According to the U.S. Chamber of Commerce, retail crime costs businesses in Pennsylvania over $7.7 billion in lost product costs, higher insurance, increased price of goods, and unrealized wages and accounts for over $1.2 billion in lost tax revenue to the state and local governments.
However, this is hardly unique to Pennsylvania. As the U.S. Chamber writes in its latest blog post, “Communities and businesses large and small across the United States are struggling to stay afloat amid a historic wave of retail crime.” The effects of these crimes can have devastating consequences. The U.S. Chamber continues, “Retail crime creates higher prices for consumers, results in stores having to close their doors, and communities left without vital goods and services.”
Fortunately, state legislation sponsored by Sen. Dave Argall (R-Schuylkill) to create a special retail crime division within the Attorney General’s office was signed into law at the end of 2023. The PA Chamber proudly supported this important bill to protect business owners and deter criminal activity.

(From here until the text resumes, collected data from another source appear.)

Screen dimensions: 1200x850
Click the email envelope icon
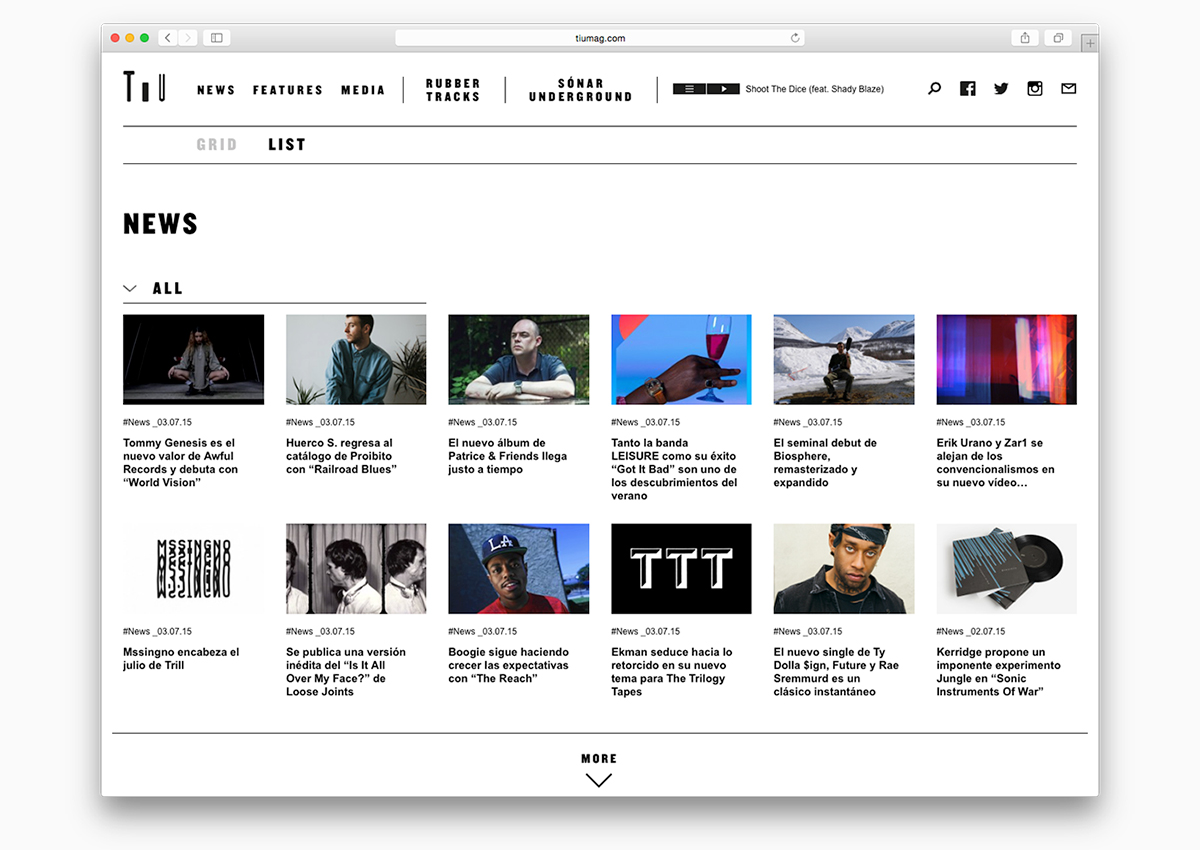pyautogui.click(x=1068, y=89)
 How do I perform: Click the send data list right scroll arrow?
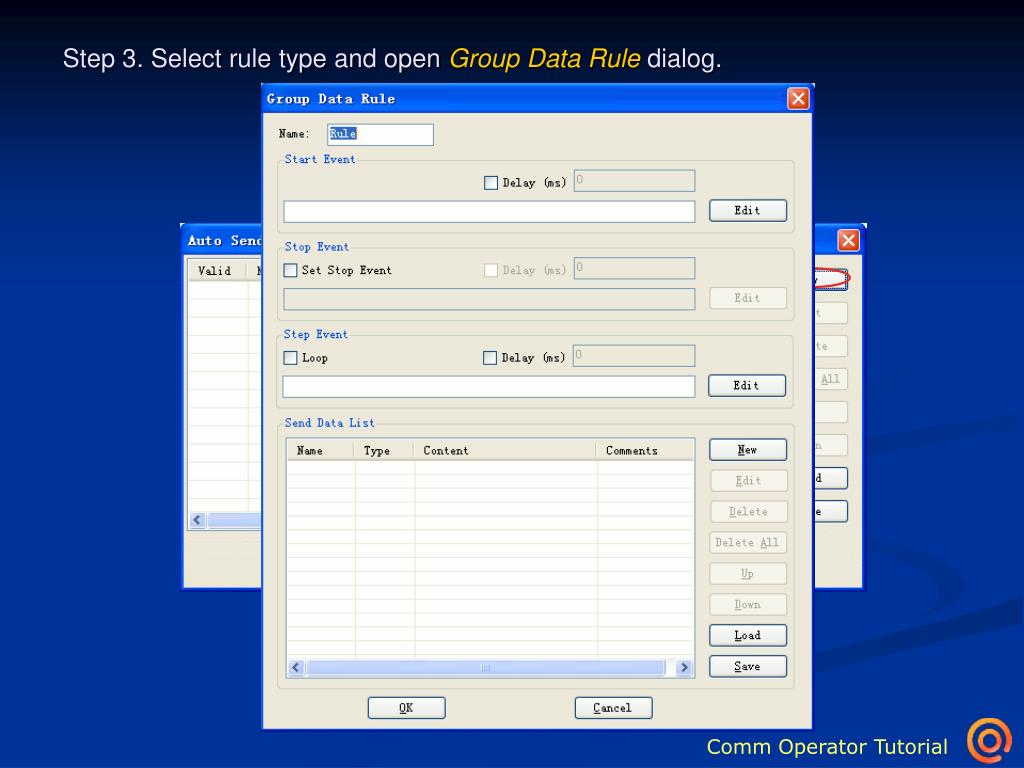(x=684, y=667)
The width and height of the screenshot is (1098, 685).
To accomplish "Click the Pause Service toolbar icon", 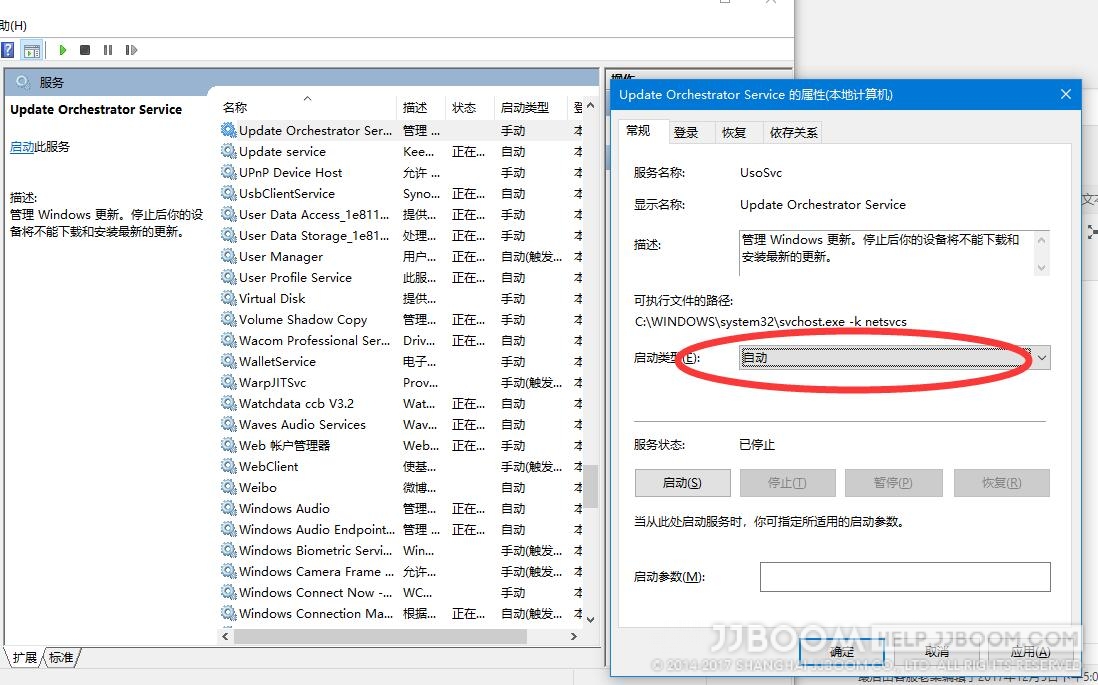I will click(107, 50).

In addition to establishing the Office of Organized Retail Crime Theft, Act 42 of 2023 also lowers the existing thresholds for felony offenses. The threshold for a third-degree felony was cut in half, from $5,000 to $2,500 of goods in possession of a retail theft organization, while the threshold for a second-degree felony was also cut in half, from $20,000 to $10,000. A new first-degree felony offense was also established for a retail theft organization in possession of more than $50,000 in goods.
The U.S. Chamber cites the passage of Act 42 as an encouraging sign of progress against the nationwide scourge of retail crime and lays out three additional steps that can be taken to combat retail crime in 2024. To read the full post from the U.S. Chamber, please click here.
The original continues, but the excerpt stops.